Material ::
──────
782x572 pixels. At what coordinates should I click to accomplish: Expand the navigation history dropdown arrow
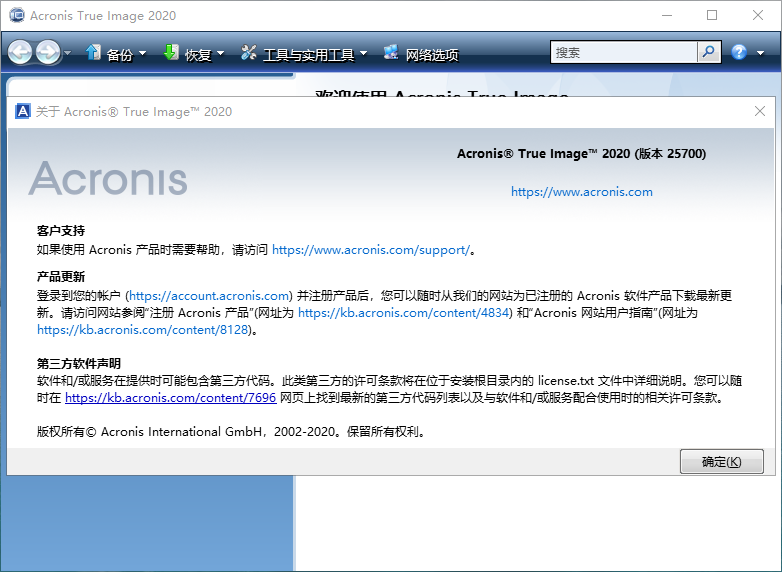(67, 54)
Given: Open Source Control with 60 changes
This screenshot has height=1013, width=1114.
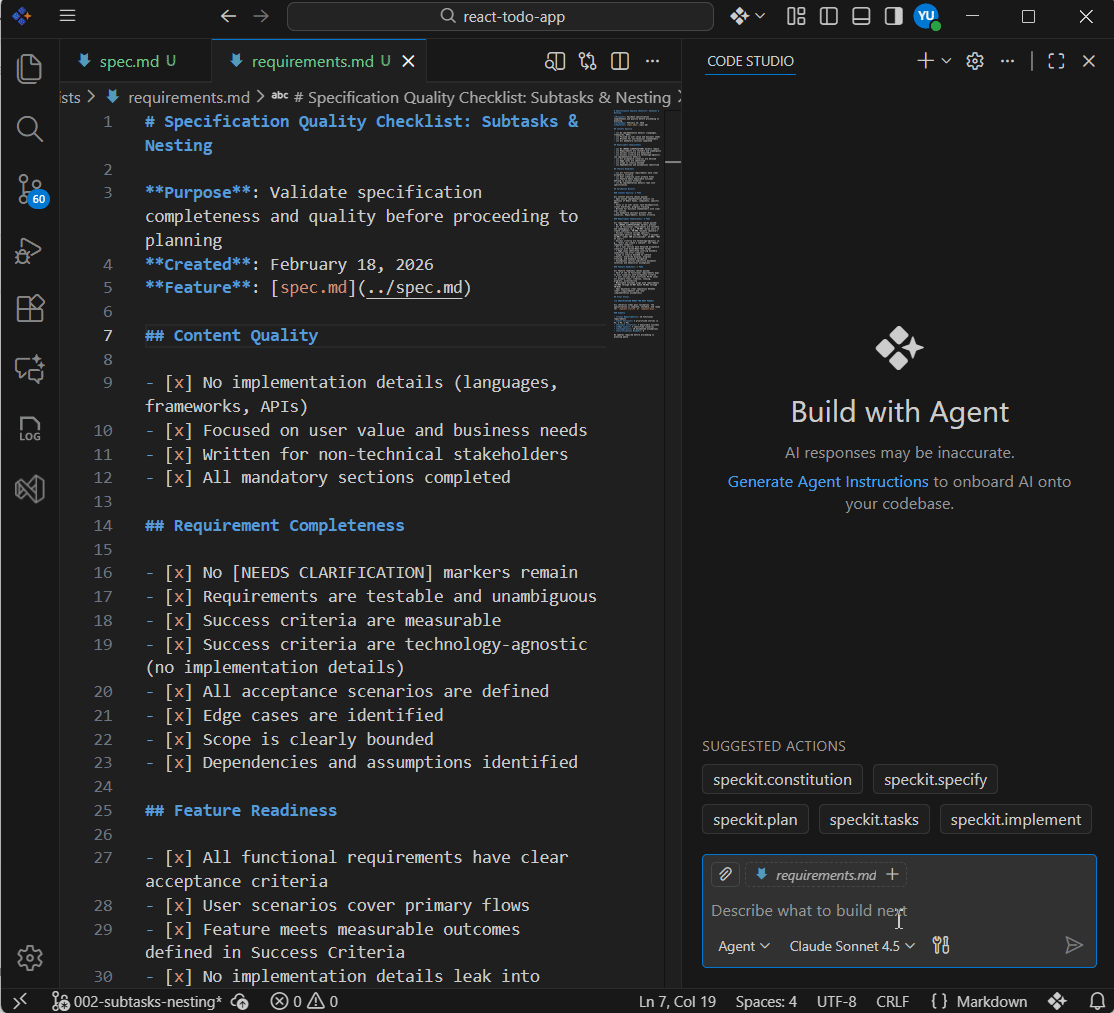Looking at the screenshot, I should (30, 189).
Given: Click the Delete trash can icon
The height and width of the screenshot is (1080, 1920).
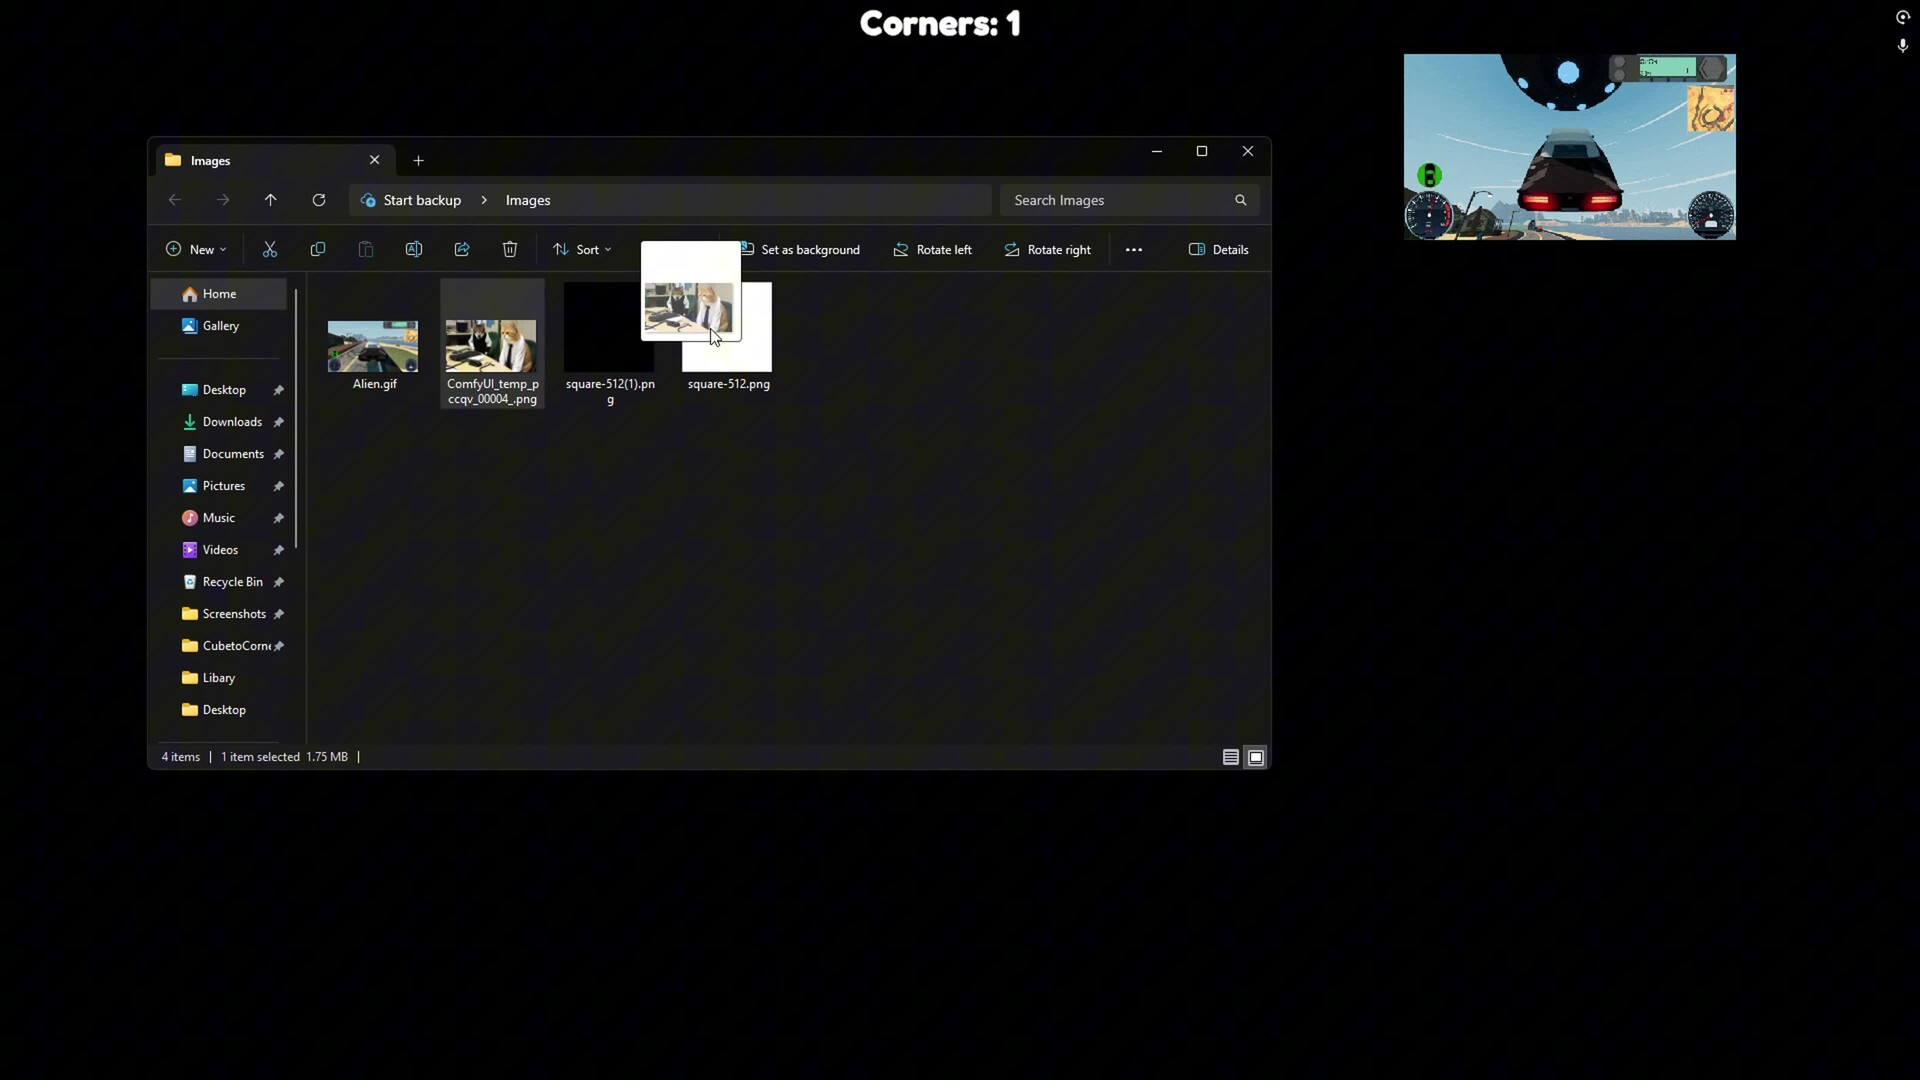Looking at the screenshot, I should pos(510,250).
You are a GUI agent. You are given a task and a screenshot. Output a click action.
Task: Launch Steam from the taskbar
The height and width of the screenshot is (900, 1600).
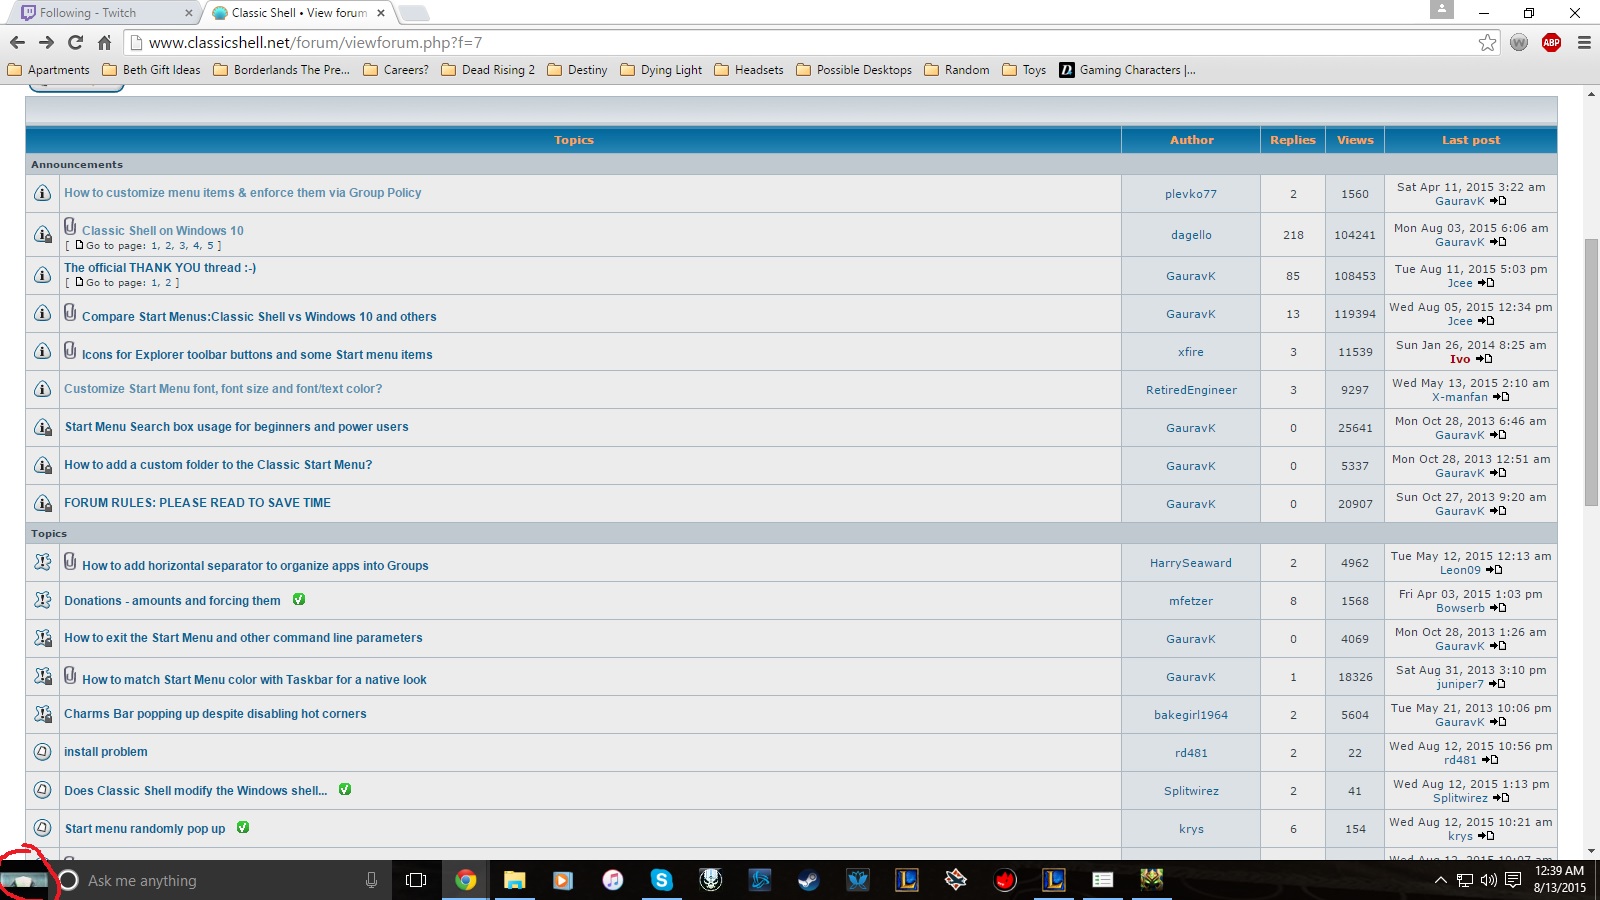coord(808,880)
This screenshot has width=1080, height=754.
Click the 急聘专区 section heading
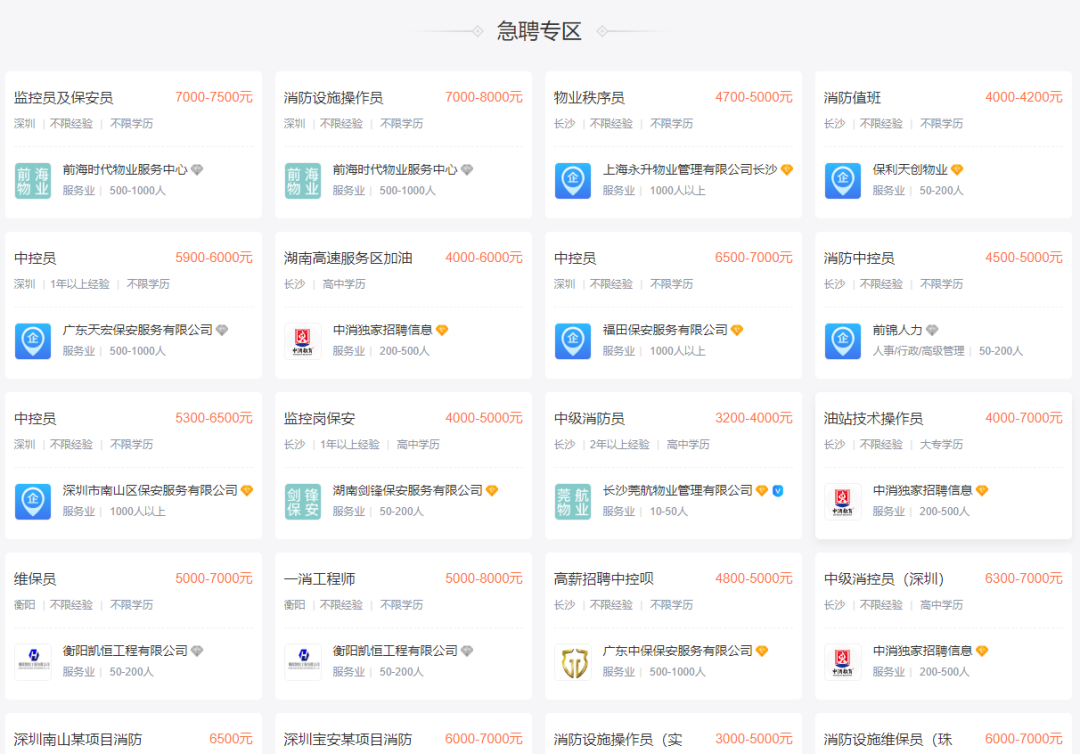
──────
Instructions to follow :: Copy out all of the records above word for word, leaving out the pictures.

Task answer ::
782x572 pixels. At what coordinates should I click to accomplish: Expand the navigation history dropdown arrow
(67, 54)
Given: Open Source Control with 60 changes
This screenshot has height=1013, width=1114.
Looking at the screenshot, I should (30, 189).
Given: Click the Delete trash can icon
The height and width of the screenshot is (1080, 1920).
Looking at the screenshot, I should pos(510,250).
You are a GUI agent. You are given a task and a screenshot. Output a click action.
Task: Launch Steam from the taskbar
The height and width of the screenshot is (900, 1600).
coord(808,880)
This screenshot has width=1080, height=754.
Click the 急聘专区 section heading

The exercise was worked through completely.